Ex-Tech CEOs Fiorina, Whitman See Messages Fall on Deaf Ears in California
High-profile business backgrounds, hundreds of millions of dollars and a wave of voter discontent that swept dozens of Republicans into national offices could not help Meg Whitman or Carly Fiorina capture the gubernatorial or Senate seats they sought in California.
Both of the former high-tech executives lost their political bids during the Nov. 2 elections, undone in large part by their attempts to push a strong conservative message in a state that bends staunchly left. They also brought a resume that lacked any real political experience against longtime veterans on both the state and national political scenes, and according to some pundits, their business backgrounds hurt them at a time when voters mired in a historic recession and jobless rates have a high level of distrust of corporations.
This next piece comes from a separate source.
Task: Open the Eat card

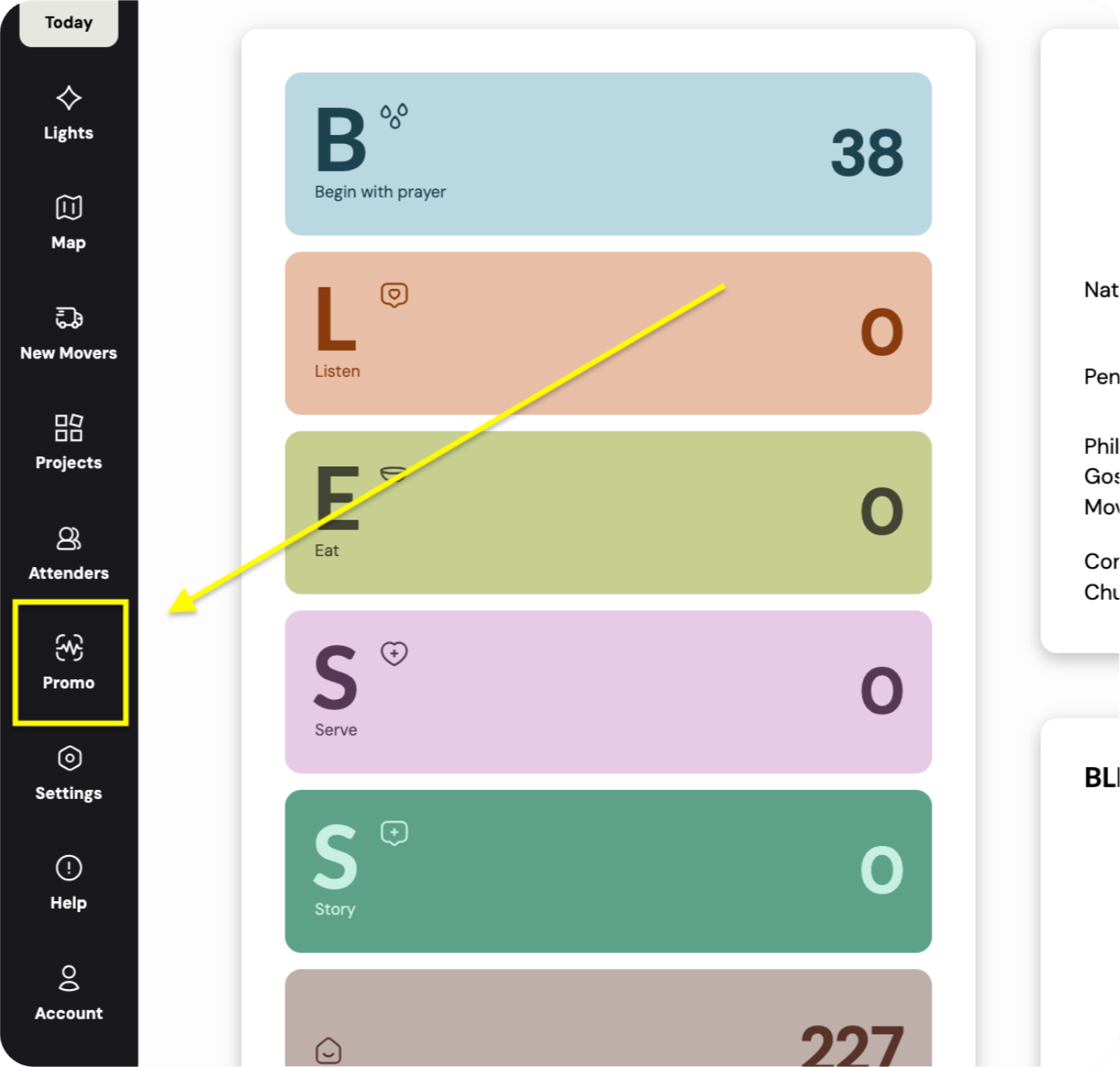Action: tap(608, 513)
Fiorina, the former CEO of Hewlett-Packard, ran a high-profile campaign against longtime U.S. Sen. Barbara Boxer, an unabashed liberal Democrat who unlike many others in her party embraced President Barack Obama during the race. Fiorina came up short, losing to Boxer by about 52-43 percent. She finally conceded the race midmorning Pacific time Nov. 3.
For her part, Whitman, who reportedly spent about $140 million of her own money in her failed bid for the governor's office, lost 54-41 percent to Democrat Jerry Brown, the attorney general who served as California's governor from 1975 to 1983.
In September 2009, Mark Petracca, an associate professor of political science at the University of California-Irvine, said in an interview with eWEEK that a challenge facing both Fiorina and Whitman-and any statewide Republican candidate, for that matter-was navigating through the California GOP waters. The party is controlled by strong conservatives, so winning the primaries calls for espousing right-wing views. However, the state-which has 2.4 million more Democrats than Republicans-leans hard to the left, and to take a statewide office, both Fiorina and Whitman need to steer their post-primary messages back to the middle.
For example, during the primary race, Fiorina embraced the endorsement of Tea Party favorite Sarah Palin, but when the former Alaska governor and GOP vice presidential candidate came to the state during the race against Brown, Fiorina didn't attend, reportedly saying she had another commitment.
In the end, neither Whitman nor Fiorina, who spent $6.5 million of her own money on the campaign, was able to break through the Democratic lines with their mainstream Republican messages on such social issues as immigration, a tough play in a left-leaning state with a large and growing Latino community.
"It's very hard to win in the state of California with the orthodox conservative positions that she took," Bruce Cain, a UC-Berkeley professor and director of the University of California Washington Center, told the San Jose Mercury News. "[Fiorina] was perfectly situated to get through the primary, but it did not set her up well for the general election."
Fiorina tried to paint Boxer as someone who had been in the Senate for too long, was too tied to Obama and the $814 billion stimulus bill, and was out of touch. However, Boxer attacked Fiorina's record as HP's CEO, saying that during her tenure, HP laid off 30,000 employees while sending jobs oversees and giving Fiorina bonuses. She was further hurt when HP heirs, some employees and former employees, and Silicon Valley figures-including Cisco Systems CEO John Chambers-came out for Boxer. Former Intel CEO Craig Barrett did come out in support of Fiorina.
Whitman touted her business background at eBay and talked about tax breaks for businesses. She also took a hard line on immigration, but was hurt when it was revealed that the Mexican housekeeper she had hired was an undocumented alien.